- GIVEN REQUEST A -
Answer these questions from the post about the NAEP comparison reports, giving one short answer per line.
(i) What year do both linked comparison reports cover?
(ii) Which of the two reports has the writer looked at so far?
(iii) About how many schools in each state participate in NAEP?
- GIVEN REQUEST B -
Continue the post about the NAEP comparison reports, starting right after its final sentence.

- SOURCE PASSAGE -

Wednesday, April 02, 2008

New NAEP Comparison Reports Published...Our Question: Why?

The National Assessment of Educational Progress (NAEP) has published two reports that will undoubtedly be used by policymakers (and pundits) to discern something about the quality of (a) state tests, (b) state standards, (c) public education in each state, or (d) all of the above.

Here are the links to the reports:

Comparison Between NAEP and State Mathematics Assessment Results: 2003

Comparison Between NAEP and State Reading Assessment Results: 2003

I went to a session on these comparisons at AERA, and I am glad to say that the first chapter of the report (I've only looked at the math report so far) goes through each of the caveats discussed at that session. A good portion of the first chapter is devoted to all the things this report cannot tell us.

I have to ask this: If so much time has to be spent telling the reader how NOT to use the report, why publish the report at all? It is as if the NAEP folks expected that the reports would not be read in their entirety, that the findings would be misused....

Here are just a few of the many, many caveats in that first chapter of the math report (in the report authors' own words):

  • This report does not address questions about the content, format, or conduct of state assessments, as compared to NAEP. The only information presented in this report concerns the results of testing.
  • The only inference that can be made with assurance is that the schools where students achieve high NAEP mathematics scores are teh same schools where students achieve high state assessment mathematics scores. (This is the only reliable finding, yet they printed a 2-volume set of books on the comparisons of math scores?)
  • This report does not necessarily represent all students in each state. It is based only on NAEP and state assessment scores in schools that participated in NAEP. (Approximately 100 schools in each state participate.)

- DATA ENTRIES -
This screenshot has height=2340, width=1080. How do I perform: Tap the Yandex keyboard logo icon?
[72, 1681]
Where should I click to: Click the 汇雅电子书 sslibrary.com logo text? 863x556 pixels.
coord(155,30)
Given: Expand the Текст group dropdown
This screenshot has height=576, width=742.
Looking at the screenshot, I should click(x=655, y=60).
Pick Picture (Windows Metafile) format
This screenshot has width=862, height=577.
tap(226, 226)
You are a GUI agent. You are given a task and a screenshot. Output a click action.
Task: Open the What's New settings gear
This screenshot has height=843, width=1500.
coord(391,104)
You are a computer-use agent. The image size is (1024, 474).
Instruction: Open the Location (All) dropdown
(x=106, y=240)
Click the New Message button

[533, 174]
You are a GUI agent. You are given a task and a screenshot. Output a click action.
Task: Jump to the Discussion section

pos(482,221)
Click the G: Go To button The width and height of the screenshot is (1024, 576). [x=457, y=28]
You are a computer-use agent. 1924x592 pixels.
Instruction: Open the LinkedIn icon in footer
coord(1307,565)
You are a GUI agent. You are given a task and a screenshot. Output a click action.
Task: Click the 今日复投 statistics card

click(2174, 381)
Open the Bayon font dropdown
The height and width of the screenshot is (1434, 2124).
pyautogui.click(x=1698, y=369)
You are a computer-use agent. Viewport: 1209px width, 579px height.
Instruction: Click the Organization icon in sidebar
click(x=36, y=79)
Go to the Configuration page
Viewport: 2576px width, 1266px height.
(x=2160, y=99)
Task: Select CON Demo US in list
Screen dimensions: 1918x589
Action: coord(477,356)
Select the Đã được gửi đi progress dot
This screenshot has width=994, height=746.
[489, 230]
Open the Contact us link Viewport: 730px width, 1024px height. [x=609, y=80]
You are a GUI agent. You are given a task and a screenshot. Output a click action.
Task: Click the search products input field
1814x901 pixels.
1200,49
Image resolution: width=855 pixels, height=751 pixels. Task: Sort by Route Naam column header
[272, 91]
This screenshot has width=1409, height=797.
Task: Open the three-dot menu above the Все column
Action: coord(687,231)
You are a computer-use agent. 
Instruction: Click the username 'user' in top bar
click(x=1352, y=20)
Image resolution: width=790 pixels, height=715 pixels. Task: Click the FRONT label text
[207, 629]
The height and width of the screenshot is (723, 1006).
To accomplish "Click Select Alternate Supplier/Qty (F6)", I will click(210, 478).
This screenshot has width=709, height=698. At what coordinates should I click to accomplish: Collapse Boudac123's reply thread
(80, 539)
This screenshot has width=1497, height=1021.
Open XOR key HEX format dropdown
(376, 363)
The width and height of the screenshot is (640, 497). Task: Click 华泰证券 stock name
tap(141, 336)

- WRITTEN REPLY A -
(i) 2003
(ii) The mathematics report
(iii) Approximately 100

- WRITTEN REPLY B -
  • NAEP results are for grades 4 and 8, and they are compared to state assessment results for the same grade, an adjacent grade, or a combination of grades. (!!!)
  • This report does not address questions about NAEP and state assessment of individual variation of students' mathematics scores within demographic groups within schools.
  • For most states, this report does not address comparisons of average test scores.
  • The only comparisons in this report are between percentages of students meeting mathematices standards, as measured by NAEP and state assessments. (A footnote documents that even this standard of judgment isn't adhered to for all states.)
  • Comparisons between percentages meeting different standards on two different tests (e.g., proficient as defined by NAEP and proficient as defined by the state assessment) are meaningless. (Okay, once you write that sentence, why don't you just stop writing the report?)
  • Finally, this report is not an evaluation of state assessments.
The report also lists non-content factors that may depress correlations between NAEP percentages and state percentages include, but are not limited to:
    • differences in grades tested (yes, that's right, these reports compare NAEP scores of 4th or 8th graders to state scores of students in grades 3, 5, 7, or 9);
    • small numbers of students tested (by NAEP or the state assessment) in some small schools. Here the report authors toss a small bone in the direction of the huge problem of the unreliability of percentages;
    • extremely high or extremely low standards, which would depress variability and thus correlations;
    • differences between the NAEP and state tests in accommodations for students with disabilities and English language learners;
    • differences in motivational contexts -- ya think???
    • differences in the time of year of testing.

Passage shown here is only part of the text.